Die fortschreitenden hauptstädtischen Sparzwänge, die Anfang des neuen Jahrtausends über die Spreestadt hereinbrachen und offensichtlich vorwiegend auf kulturellem Gebiet ausgetragen werden mussten, fuhren unter der Equipe des Finanzsenator Sarrazin erneut ihre Krallen aus und führten zum Auflösungsbeschluss der Tucholsky-Bibliothek. Da aber hatten die Behörden die Rechnung ohne den Wirt, in diesem Falle ohne die Leser gemacht.
Die Anwohner verbrüderten sich mit ebenfalls von der Raspel bedrohten Einrichtungen wie dem „Theater unterm Dach“, der „Wabe“ und deren Betreibern, versicherten sich der Solidarität der Tucholsky-Gesellschaft, protestierten auf der Straße, warnten in der Fragestunde der Bezirksverordnetenversammlung vor der kulturellen Kahlrasur und machten der örtlichen Nähe zum fauchenden „Stierbrunnen“ durch ihr Verhalten alle Ehre. Eine besondere Zuspitzung erlebte der Kampf gegen die Schließung durch die zeitweilige Besetzung der Bibliothek durch die bisherigen Nutzer. In diesem Zusammenhang kam es auch zur Gründung des Vereins „Pro Kiez e.V.“, der die Einrichtung notfalls übernehmen wollte. Und das anfangs fast aussichtslose Unterfangen bewirkte, dass das Bezirksamt der kostenlosen Verwendung der Bibliotheksräume durch ehrenamtliche Betreuer zustimmte und so die Beräumung der Bestände verhinderte. Zehn Jahre lang überlebte die Tucholsky-Bibliothek als Muster mit hohem Wert und kleinem Geld und zur Freude der Anwohner und ihrer heranwachsenden Kinder sowie zur Selbstbestätigung der Gesinnungsfreunde des aufmüpfigen „Weltbühnen“-Schreibers Kurt Tucholsky. Sie konnten weiterhin seinen Ratschlägen folgen, ihren belletristischen Interessen nachgehen und seinen Warnungen folgen, die Lektüre nicht durch Zeitungsaugen zu betrachten.
Erwähnenswert ist auch, dass die Tradition der Literaturveranstaltungen, Lesungen und Begegnungen das als „Durststrecke“ befürchtete Dezennium weiterhin begleitete und der Bibliothek neue Interessenten zuführte. Und in den Veranstaltungen kamen sowohl Zeitgenossen des Mannes mit den diversen Decknamen als auch Schriftsteller und Persönlichkeiten aus dem Kiez zu Wort.

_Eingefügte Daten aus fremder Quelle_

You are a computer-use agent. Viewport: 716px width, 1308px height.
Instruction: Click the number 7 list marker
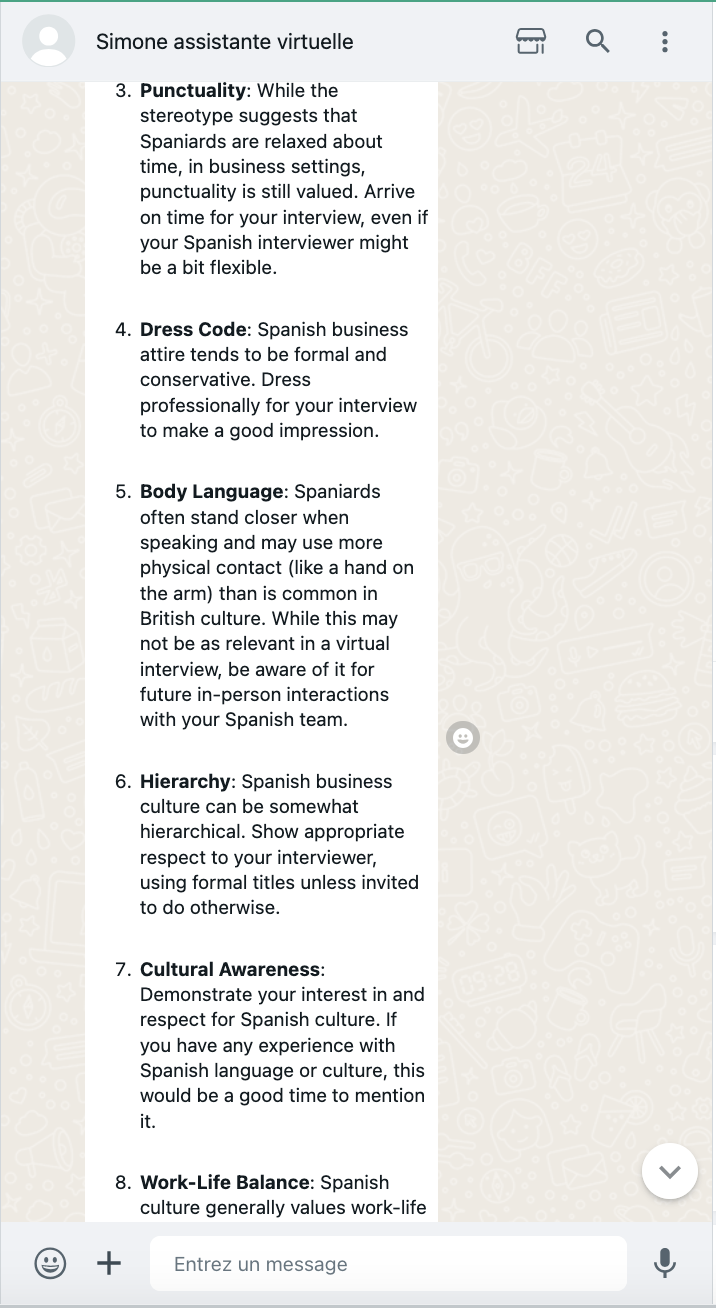pos(123,969)
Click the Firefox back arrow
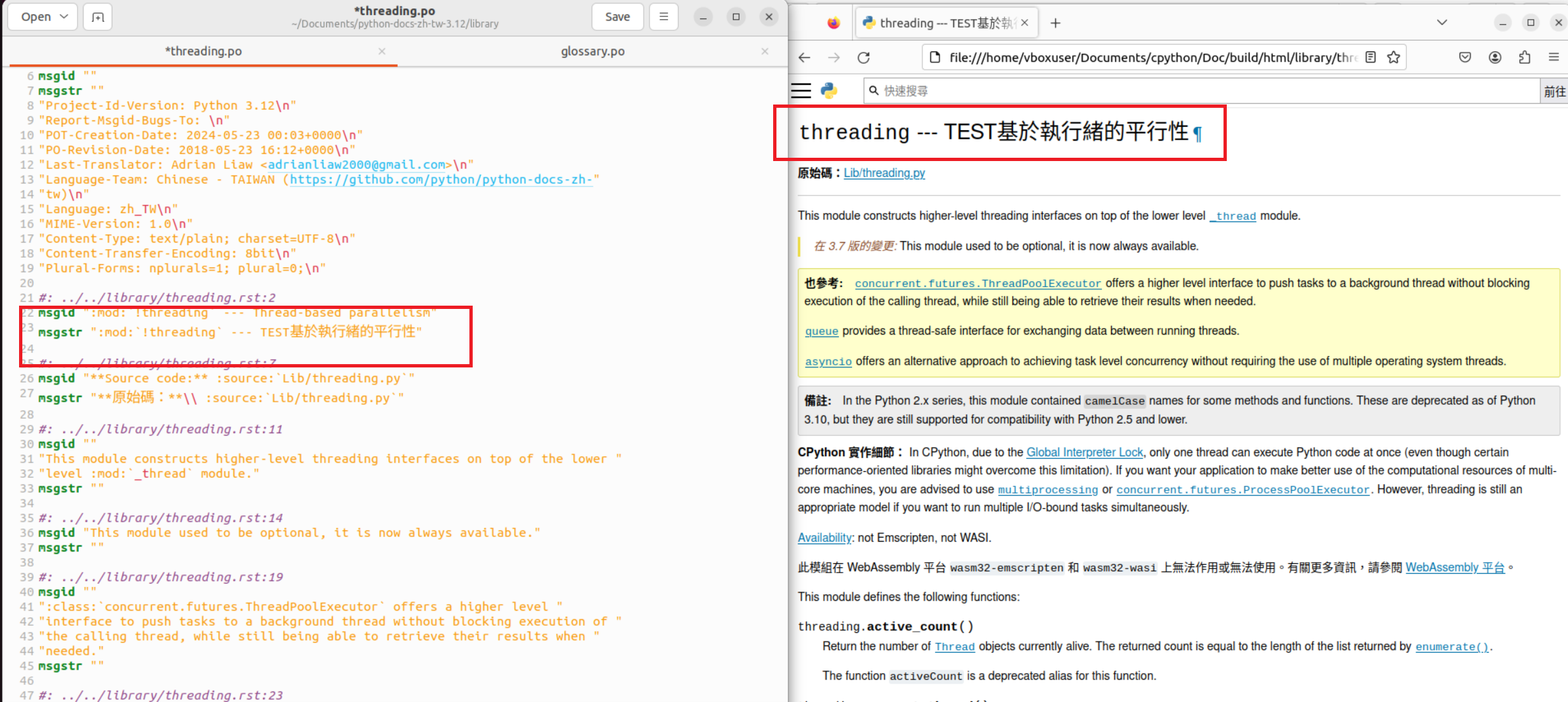The width and height of the screenshot is (1568, 702). [804, 58]
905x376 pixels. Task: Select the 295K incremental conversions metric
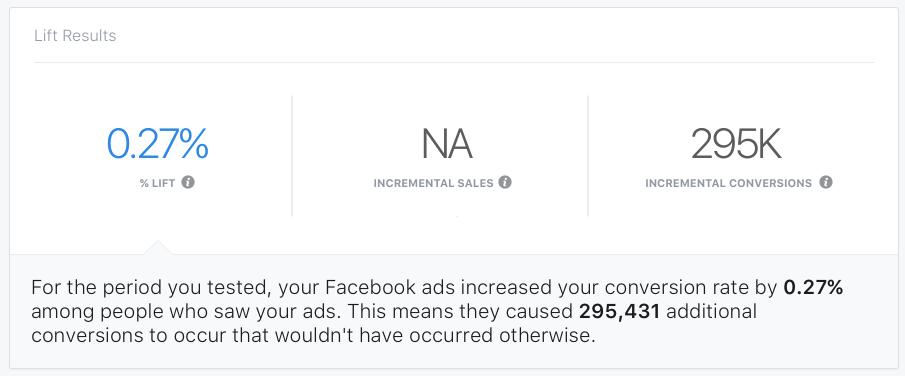click(x=736, y=144)
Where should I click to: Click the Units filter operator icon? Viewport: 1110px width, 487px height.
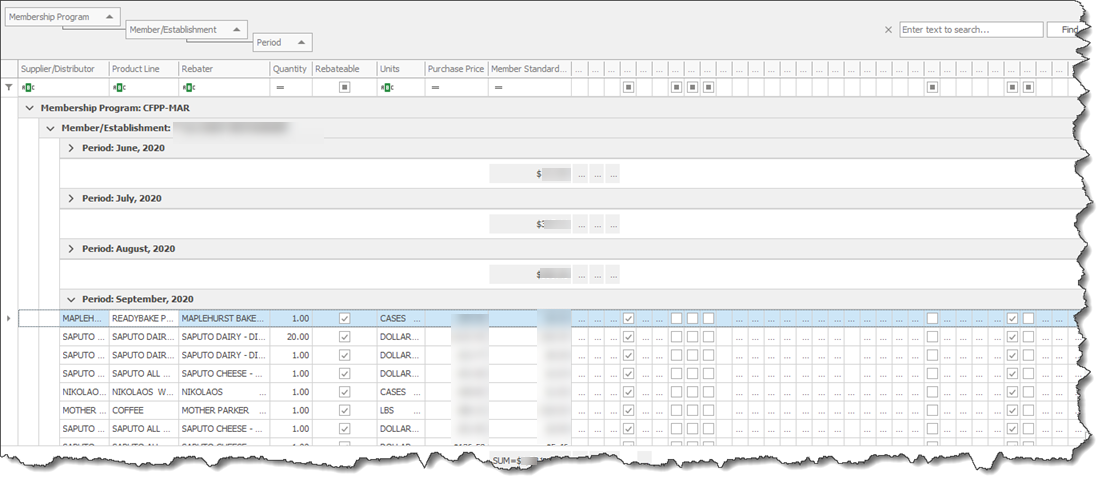[387, 88]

So gradlinig, wie sich das hier liest oder anhört, ging das Unterfangen allerdings nicht über die Bühne. Widerstand nämlich erhob sich aus der eigenen Sippe, fürchteten doch die noch festangestellten Mitarbeiter anderer Bibliotheken, das Beispiel der Esmarchstraße könne übertragen werden und zum Verlust ihrer Jobs führen. Solidarität ist zwar eine gute Sache, sie ist aber schwierig zu realisieren, wenn es ums eigene Eingemachte geht. Bereits am Nachmittag hatte Pro-Kiez-Mitglied Christine Kahlau in ihrer Dokumentation „Die kleine Bibliothek“ auch darüber berichtet und engagierte Zuhörer und Fragesteller gefunden.

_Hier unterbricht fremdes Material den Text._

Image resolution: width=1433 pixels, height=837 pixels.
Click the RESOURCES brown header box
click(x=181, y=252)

Dass Danilo Vetter, Fachbereichsleiter der Pankower Bibliotheken, und Klaus Lemmnitz vom Vereinsvorstand in ihren Statements gemeinsam den Erfolg 10-jährigen ehrenamtlichen Engagements, 10-jähriger Solidarität und 10-jähriger Suche nach realisierbaren Lösungen hervorhoben, war eine Genugtuung für alle Beteiligten und stärkte letztlich die Erkenntnis, dass auch in fast aussichtslosen Situationen durch Solidarität und Kontinuität Sinnvolles erreicht werden kann.
Nuancenreiche Ausschnitte aus mehreren Tucholsky-Programmen rundeten den Fest- und Geburtstag nach fünf ereignisreiche Sternstunden ab.
Die Tatsache, dass die Tucholsky-Gesellschaft, repräsentiert durch drei Vorstandsmitglieder, einen Ex-Vorsitzenden und einen Ex-Vizevorsitzenden sowie weitere Vereinsmitglieder an der Veranstaltung teilnahm, soll nicht unerwähnt bleiben – und das nicht nur der Vollständigkeit halber.